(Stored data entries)

+++++

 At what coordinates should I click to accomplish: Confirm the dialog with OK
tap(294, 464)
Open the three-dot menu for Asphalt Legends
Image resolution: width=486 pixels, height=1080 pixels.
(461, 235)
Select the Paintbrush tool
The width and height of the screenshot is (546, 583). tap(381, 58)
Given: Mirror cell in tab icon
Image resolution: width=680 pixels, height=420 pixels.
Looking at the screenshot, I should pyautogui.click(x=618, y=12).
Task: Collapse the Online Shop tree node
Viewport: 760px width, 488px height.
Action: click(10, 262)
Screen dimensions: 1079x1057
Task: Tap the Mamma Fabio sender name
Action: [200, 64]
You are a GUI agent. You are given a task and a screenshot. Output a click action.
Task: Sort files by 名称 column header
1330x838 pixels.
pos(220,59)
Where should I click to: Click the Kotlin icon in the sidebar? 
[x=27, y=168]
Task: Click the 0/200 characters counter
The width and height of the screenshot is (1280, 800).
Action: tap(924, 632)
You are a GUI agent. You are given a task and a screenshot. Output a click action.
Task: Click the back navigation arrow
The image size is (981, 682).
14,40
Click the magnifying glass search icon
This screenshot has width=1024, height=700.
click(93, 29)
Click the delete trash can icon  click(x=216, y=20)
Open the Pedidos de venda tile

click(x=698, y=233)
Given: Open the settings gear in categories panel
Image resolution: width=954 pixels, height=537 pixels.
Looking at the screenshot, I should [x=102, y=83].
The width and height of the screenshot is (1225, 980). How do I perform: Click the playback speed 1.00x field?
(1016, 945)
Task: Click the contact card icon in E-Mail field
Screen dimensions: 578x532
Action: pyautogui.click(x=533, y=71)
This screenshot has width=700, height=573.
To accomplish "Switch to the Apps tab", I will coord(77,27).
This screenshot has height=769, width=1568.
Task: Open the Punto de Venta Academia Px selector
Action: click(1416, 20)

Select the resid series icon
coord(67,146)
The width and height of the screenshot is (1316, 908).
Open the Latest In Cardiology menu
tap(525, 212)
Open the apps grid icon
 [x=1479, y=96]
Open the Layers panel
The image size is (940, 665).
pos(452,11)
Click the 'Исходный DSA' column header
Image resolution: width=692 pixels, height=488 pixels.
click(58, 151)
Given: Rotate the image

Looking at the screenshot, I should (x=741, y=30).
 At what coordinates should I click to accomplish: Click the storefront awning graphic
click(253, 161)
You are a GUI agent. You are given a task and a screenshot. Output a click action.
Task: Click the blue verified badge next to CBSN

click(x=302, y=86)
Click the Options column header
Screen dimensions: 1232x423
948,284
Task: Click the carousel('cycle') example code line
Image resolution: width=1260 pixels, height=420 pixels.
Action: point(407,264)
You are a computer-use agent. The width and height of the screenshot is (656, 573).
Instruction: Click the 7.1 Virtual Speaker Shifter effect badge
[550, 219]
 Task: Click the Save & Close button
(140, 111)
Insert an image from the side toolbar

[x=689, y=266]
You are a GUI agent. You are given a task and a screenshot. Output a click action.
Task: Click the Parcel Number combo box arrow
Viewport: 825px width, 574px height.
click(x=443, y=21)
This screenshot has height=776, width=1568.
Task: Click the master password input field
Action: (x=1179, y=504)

+++++

● **Problem to work on**: Using only the entries above, output the line with "The width and height of the screenshot is (1225, 980).", the line with "This screenshot has width=700, height=573.", and all lines between them, exactly as they stand.

● **Expected answer**:
The width and height of the screenshot is (1225, 980). How do I perform: Click the playback speed 1.00x field?
(1016, 945)
Task: Click the contact card icon in E-Mail field
Screen dimensions: 578x532
Action: pyautogui.click(x=533, y=71)
This screenshot has width=700, height=573.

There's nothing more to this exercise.